===== Record extracts

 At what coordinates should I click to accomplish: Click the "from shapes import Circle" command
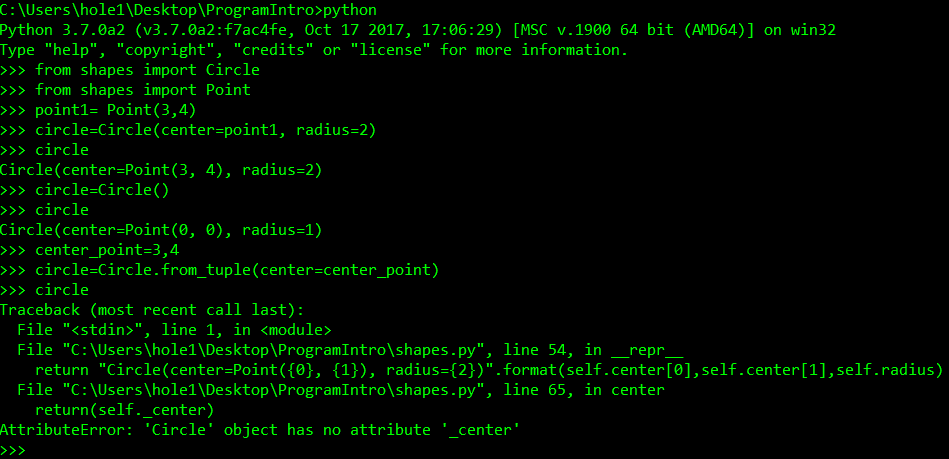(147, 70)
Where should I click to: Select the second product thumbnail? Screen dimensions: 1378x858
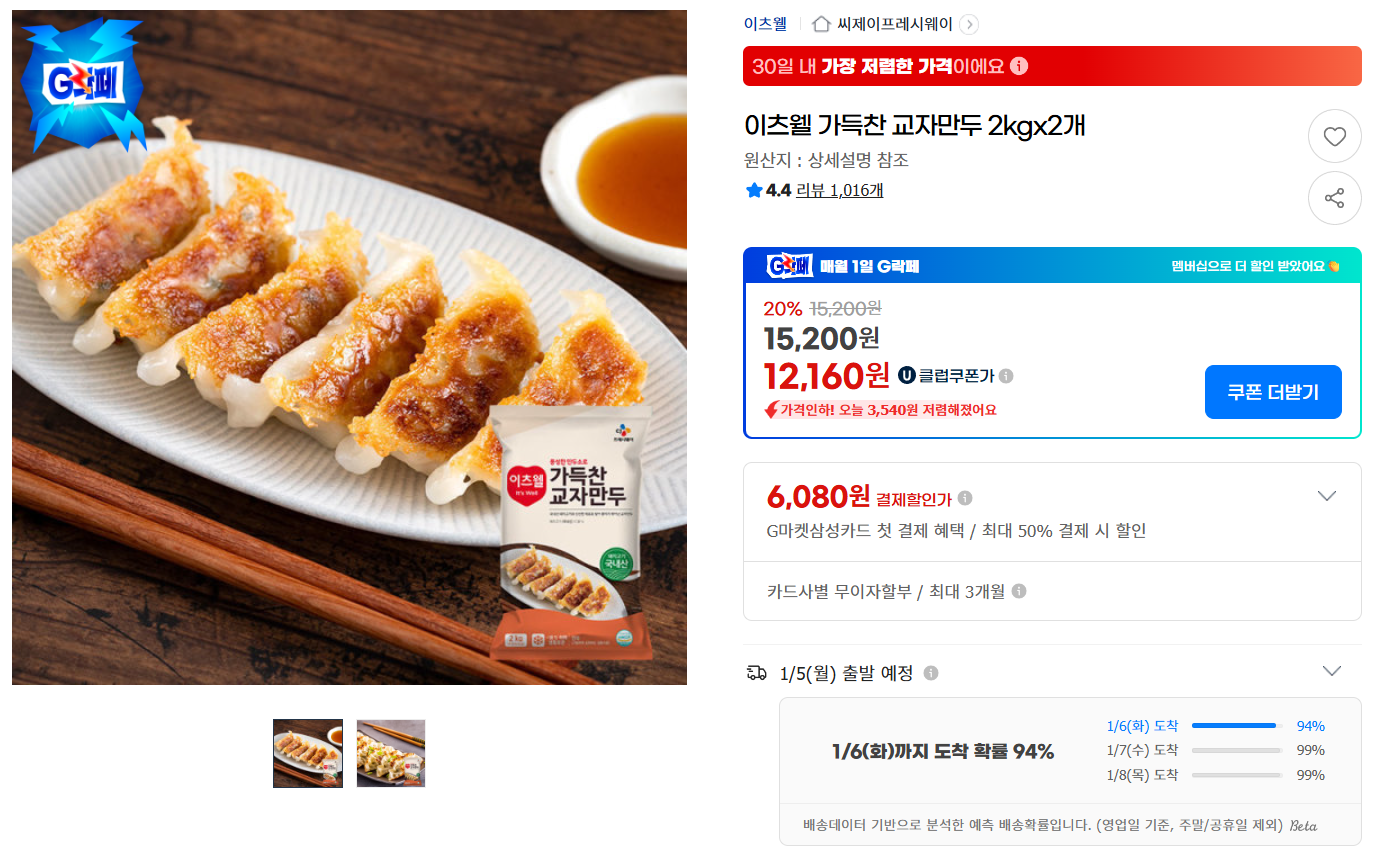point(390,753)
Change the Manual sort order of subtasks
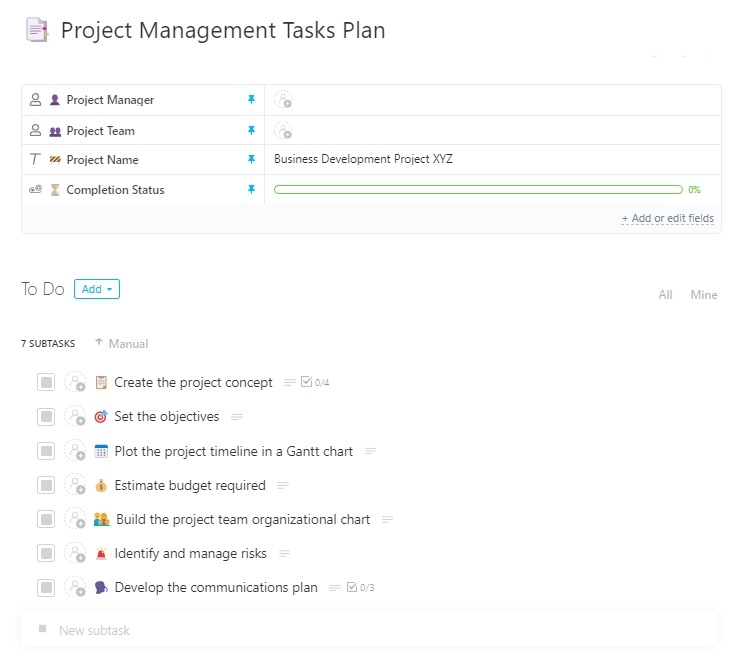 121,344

==========

- [Your assignment]: The data above should be restated exactly, with its images dropped.

- [Answer space]:
 At what coordinates should I click to accomplish: Click the "from shapes import Circle" command
(147, 70)
Where should I click to: Select the second product thumbnail? Screen dimensions: 1378x858
point(390,753)
Change the Manual sort order of subtasks
 121,344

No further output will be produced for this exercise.